What if you turned up for a safari and the vehicle on offer is a vintage 1970’s jeep?
This is exactly what a Mombasa tour firm offers. Vintage tour vehicles manufactured in the 1970s and early 1980s.
Take the big boy of the fleet for instance. A 1984 Toyota Land Cruiser HJ60 aptly nicknamed Bushbaby. It’s storied ‘career’ includes more than a million kilometres and at one time being stolen in Mombasa in 1989 in the morning and being recovered in Moshi, Tanzania, in the late afternoon.
Or a 1973 Toyota Land Cruiser FJ55, once used for hunting safaris when this was still a thing, spotting a teak wood body.
The owners found the car in a scrap yard in Kikambala, Kilifi County, and gave it a whole new body complete with cushion seats, teak wood and formica making it an original 1970s vehicle.
Lofty Safaris director, Monica Solanki, says the feeling when travelling in the vintage trucks is special.
Monica’s husband Mahendra Kanji Jetra Solanki (recently deceased) started the tour company from scratch in the early 1980s.
He was an accomplished mechanic, and his passion is clearly seen in the fleet.
Mahendra also loved safaris and after his death on January 19, 2021 and cremation in Mombasa, the family went to Voi Safari Lodge and planted 20 indigenous trees in an open area near the lodge's entrance in his remembrance.
Another car in the fleet is a 1983 Toyota Land Cruiser HJ60 christened Boni Forest after the Kenyan Coast’s indigenous forest that straddles Lamu, Garissa and neighbouring Somalia.
“As part of our annual ritual of giving back to the society, my late husband and I used the Boni Forest vehicle to take us to the real forest including parts of Tana River and Lamu counties last year during the height of Covid-19 infections to take relief aid to the less fortunate members of the society,” says Monica.
A ‘newer’ member of the vintage fleet is a 1994 Toyota Land Cruiser HJZ80, which joined the team in 2016.
In better times, Monica, a mother of two grown up children, Trupti and Yannish who both live and work in Germany made good business transporting tourists to Kenya’s idyllic parks; from the Tsavos, Amboseli, Meru, Masai Mara to Turkana.

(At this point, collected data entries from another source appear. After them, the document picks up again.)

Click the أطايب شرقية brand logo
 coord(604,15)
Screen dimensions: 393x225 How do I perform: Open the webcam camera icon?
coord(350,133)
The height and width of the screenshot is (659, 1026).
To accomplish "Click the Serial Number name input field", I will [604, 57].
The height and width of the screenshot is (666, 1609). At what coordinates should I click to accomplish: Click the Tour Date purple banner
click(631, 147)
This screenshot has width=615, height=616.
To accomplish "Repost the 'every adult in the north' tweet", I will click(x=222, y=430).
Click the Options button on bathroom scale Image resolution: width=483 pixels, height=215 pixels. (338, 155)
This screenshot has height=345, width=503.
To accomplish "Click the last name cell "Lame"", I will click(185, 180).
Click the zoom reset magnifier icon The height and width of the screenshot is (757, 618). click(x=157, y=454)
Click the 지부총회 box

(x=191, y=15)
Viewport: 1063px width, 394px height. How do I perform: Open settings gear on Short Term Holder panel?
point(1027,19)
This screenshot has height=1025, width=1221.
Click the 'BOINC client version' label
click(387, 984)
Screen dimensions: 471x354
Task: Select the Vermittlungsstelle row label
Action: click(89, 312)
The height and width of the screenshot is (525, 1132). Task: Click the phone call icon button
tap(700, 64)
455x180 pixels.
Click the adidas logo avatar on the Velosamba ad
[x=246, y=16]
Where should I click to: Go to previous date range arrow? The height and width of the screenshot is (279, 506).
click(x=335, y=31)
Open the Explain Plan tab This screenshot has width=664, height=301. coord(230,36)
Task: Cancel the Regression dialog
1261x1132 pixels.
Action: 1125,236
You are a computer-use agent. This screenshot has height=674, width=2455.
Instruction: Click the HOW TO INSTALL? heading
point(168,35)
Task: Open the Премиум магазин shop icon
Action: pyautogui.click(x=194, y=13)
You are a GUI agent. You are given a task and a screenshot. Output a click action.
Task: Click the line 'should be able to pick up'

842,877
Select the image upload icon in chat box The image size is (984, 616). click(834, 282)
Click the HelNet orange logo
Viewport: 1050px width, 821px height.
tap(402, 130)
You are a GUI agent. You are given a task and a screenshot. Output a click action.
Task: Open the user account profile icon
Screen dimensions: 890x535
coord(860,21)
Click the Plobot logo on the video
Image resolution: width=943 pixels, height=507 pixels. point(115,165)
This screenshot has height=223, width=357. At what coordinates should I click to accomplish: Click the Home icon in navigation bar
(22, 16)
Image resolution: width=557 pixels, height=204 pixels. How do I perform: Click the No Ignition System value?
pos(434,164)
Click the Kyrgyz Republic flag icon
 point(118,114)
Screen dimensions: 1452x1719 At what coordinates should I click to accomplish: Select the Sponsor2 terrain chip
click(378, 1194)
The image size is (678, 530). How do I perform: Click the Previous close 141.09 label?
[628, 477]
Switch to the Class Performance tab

Covid-19 has changed this.
“There were times when we were lucky to have struck a working relationship with British, American and German military personnel who were on duty in Mombasa. We were hired to provide daily transport to the units including taking them to safaris. We deployed our other range of luxury buses which we had at that time,” she says.